(DATA FOR PROCESSING begins)

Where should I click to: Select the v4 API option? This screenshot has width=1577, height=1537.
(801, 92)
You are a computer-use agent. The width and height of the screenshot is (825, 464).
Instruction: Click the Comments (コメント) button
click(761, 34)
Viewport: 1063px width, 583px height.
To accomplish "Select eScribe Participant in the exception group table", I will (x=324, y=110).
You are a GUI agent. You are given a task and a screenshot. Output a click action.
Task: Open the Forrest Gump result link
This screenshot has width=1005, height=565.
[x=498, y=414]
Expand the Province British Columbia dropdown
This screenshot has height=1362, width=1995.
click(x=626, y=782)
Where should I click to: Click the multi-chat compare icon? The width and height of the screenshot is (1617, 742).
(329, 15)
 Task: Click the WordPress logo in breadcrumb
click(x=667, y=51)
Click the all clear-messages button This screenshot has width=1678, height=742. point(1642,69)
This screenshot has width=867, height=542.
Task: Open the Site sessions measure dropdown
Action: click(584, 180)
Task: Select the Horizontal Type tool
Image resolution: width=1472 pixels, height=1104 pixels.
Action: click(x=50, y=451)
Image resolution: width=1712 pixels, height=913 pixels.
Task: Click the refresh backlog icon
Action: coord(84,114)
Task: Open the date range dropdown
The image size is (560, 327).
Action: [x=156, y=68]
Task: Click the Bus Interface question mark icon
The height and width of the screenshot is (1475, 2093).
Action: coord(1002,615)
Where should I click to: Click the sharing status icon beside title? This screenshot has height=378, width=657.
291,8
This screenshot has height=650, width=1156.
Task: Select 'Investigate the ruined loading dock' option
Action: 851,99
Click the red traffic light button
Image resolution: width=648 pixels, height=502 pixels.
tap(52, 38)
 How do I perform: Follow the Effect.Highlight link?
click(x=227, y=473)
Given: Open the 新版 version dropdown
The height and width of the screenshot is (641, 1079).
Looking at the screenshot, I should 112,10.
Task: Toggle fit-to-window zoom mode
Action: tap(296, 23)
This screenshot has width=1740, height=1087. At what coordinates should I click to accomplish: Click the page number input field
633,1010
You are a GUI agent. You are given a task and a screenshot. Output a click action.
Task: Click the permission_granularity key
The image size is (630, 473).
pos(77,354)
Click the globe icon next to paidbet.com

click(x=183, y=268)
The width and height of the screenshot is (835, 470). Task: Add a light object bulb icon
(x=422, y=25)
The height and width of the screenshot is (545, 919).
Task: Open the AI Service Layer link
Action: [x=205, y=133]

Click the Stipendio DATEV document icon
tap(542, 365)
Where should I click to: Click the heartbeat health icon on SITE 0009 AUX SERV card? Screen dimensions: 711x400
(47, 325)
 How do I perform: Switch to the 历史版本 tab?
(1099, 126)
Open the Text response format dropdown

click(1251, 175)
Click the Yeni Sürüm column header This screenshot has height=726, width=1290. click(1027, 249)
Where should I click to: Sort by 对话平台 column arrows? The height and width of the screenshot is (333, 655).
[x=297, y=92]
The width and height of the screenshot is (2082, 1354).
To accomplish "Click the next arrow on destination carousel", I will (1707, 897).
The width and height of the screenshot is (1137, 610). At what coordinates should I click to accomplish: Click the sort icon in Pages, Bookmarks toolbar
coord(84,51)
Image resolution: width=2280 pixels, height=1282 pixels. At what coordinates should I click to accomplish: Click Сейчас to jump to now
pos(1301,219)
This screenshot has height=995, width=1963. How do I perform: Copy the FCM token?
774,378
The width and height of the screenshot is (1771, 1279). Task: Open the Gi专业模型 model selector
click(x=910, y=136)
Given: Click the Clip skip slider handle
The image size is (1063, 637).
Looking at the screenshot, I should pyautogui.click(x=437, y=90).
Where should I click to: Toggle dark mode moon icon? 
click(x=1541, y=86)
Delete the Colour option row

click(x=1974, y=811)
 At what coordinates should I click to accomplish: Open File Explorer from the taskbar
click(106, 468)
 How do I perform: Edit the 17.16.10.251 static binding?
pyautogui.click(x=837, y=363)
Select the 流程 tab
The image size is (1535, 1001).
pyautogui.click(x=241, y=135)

(DATA FOR PROCESSING ends)

**EXERCISE DETAILS**
Within the entries above, find each line where "will" appears; copy every one.

**OUTPUT FOR THIS TASK**
To accomplish "Select eScribe Participant in the exception group table", I will (x=324, y=110).
To accomplish "Click the next arrow on destination carousel", I will (1707, 897).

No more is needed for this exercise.